Loss function with targets of type list of list of tensors

Hello, everyone. I am new to fastAI, sorry for the silly question.
I am trying to use lr_find with my network model. My loss function receives, as targets, a list of list of tensor. Unfortunately I am geting this error message:

File “trainFastai.py”, line 38, in
main()
File “trainFastai.py”, line 32, in main
fastai.train.lr_find(learner, start_lr=0.00001, end_lr=1.0, num_it=len(trainDataset)*10)
File “/usr/local/lib/python3.6/dist-packages/fastai/train.py”, line 41, in lr_find
learn.fit(epochs, start_lr, callbacks=[cb], wd=wd)
File “/usr/local/lib/python3.6/dist-packages/fastai/basic_train.py”, line 200, in fit
fit(epochs, self, metrics=self.metrics, callbacks=self.callbacks+callbacks)
File “/usr/local/lib/python3.6/dist-packages/fastai/basic_train.py”, line 101, in fit
loss = loss_batch(learn.model, xb, yb, learn.loss_func, learn.opt, cb_handler)
File “/usr/local/lib/python3.6/dist-packages/fastai/basic_train.py”, line 30, in loss_batch
loss = loss_func(out, *yb)
File “/usr/local/lib/python3.6/dist-packages/torch/nn/modules/module.py”, line 493, in call
result = self.forward(*input, **kwargs)
TypeError: forward() takes 3 positional arguments but 12 were given

I think that Learner is unpacking the target lists. How should I work around this problem?
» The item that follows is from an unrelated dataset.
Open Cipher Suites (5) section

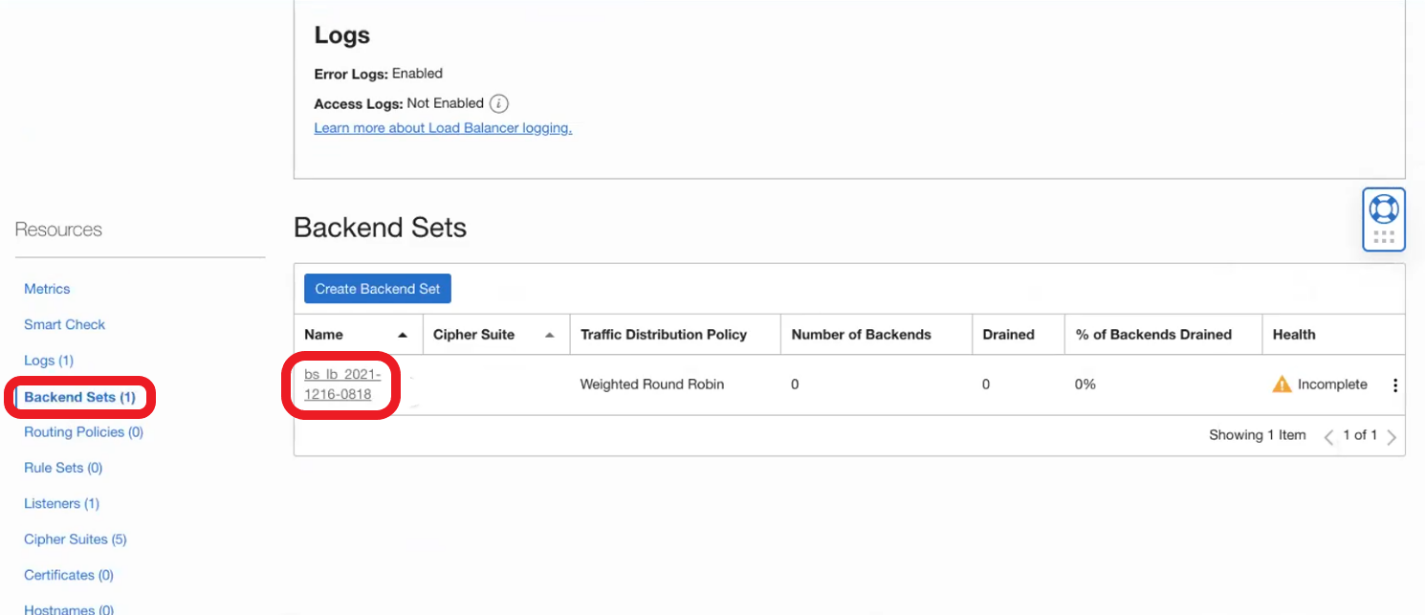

You should define your loss function to get that list unpacked. If it’s always the same size, you can name the arguments, if not, you can use a star:

def my_loss_func(out, *targets):

and targets will be a list.

Thanks for your reply @sgugger!
Using the star worked. Can you explain why I need this star?
Thanks again!

That’s just python syntax: *args means any number of arguments.